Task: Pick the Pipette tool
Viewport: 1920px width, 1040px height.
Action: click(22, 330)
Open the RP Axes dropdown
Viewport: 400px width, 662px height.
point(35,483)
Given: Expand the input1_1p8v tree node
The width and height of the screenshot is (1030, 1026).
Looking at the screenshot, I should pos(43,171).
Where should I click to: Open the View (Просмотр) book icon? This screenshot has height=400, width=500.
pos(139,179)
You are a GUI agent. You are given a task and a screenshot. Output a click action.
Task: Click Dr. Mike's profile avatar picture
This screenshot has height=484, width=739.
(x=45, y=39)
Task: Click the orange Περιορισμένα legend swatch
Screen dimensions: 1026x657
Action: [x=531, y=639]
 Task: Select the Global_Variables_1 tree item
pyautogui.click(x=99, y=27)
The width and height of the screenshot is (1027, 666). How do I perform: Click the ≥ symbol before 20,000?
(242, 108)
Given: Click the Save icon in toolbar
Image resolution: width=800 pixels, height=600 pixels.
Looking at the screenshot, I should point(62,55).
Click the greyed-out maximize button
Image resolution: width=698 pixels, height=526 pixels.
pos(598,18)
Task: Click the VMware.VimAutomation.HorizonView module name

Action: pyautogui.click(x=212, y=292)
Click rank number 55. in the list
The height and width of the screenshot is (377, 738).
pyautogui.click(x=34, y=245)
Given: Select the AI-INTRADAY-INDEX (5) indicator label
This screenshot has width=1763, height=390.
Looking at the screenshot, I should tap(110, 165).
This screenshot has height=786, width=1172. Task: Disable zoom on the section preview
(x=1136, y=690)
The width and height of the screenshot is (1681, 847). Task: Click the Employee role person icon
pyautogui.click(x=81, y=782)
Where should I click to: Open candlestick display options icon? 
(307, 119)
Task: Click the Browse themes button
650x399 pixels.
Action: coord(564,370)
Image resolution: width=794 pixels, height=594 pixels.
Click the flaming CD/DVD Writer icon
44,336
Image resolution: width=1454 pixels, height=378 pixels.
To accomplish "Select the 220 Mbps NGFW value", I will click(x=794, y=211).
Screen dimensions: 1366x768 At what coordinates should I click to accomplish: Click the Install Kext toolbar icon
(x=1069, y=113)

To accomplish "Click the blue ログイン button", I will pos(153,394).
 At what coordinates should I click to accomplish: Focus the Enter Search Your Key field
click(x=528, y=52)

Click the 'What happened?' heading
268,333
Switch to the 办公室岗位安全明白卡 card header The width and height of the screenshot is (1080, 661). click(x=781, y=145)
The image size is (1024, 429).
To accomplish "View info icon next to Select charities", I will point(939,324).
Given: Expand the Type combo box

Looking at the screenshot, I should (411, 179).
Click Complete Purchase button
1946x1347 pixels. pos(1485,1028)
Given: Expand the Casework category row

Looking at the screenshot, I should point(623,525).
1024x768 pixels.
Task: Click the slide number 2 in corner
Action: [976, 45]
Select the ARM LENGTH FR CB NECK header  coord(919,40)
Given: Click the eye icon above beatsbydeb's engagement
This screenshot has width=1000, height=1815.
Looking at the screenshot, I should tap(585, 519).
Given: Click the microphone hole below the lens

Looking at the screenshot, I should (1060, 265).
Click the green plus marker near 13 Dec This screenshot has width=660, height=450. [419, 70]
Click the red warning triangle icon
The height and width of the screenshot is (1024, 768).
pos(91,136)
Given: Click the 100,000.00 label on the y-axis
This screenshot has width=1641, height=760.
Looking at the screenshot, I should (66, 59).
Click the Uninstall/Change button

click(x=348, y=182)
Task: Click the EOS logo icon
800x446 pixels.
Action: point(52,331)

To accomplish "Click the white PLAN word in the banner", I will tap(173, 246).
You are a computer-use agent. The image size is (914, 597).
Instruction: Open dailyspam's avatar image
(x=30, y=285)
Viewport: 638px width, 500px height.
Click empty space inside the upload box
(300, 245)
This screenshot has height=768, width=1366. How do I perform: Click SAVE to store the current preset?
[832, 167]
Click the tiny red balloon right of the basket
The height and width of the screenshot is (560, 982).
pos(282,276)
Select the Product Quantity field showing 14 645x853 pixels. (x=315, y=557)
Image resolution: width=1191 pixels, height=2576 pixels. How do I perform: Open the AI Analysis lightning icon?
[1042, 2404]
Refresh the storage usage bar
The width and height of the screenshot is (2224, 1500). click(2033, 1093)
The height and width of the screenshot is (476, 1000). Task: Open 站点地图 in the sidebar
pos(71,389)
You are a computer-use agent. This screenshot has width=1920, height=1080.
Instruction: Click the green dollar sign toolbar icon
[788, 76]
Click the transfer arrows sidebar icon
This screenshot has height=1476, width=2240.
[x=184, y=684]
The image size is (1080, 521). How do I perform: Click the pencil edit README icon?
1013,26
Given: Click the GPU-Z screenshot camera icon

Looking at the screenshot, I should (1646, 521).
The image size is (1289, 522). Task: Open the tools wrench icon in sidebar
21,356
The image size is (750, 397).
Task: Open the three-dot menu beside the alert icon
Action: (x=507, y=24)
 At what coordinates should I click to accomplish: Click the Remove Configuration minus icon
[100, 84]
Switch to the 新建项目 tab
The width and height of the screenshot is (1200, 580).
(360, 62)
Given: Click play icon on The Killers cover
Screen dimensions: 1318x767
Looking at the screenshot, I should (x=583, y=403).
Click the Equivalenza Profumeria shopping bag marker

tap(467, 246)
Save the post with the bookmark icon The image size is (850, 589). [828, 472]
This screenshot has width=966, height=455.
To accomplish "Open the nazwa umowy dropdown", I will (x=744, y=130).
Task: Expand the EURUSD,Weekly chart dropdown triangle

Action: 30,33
* * * * * * * * *
- **Task brief**:
Set down, with no changes, everything from the start of the entries down to the line that contains "pos(139,179)", including that line.

- **Reply to the task**:
Task: Pick the Pipette tool
Viewport: 1920px width, 1040px height.
Action: click(22, 330)
Open the RP Axes dropdown
Viewport: 400px width, 662px height.
point(35,483)
Given: Expand the input1_1p8v tree node
The width and height of the screenshot is (1030, 1026).
Looking at the screenshot, I should pos(43,171).
Where should I click to: Open the View (Просмотр) book icon? This screenshot has height=400, width=500.
pos(139,179)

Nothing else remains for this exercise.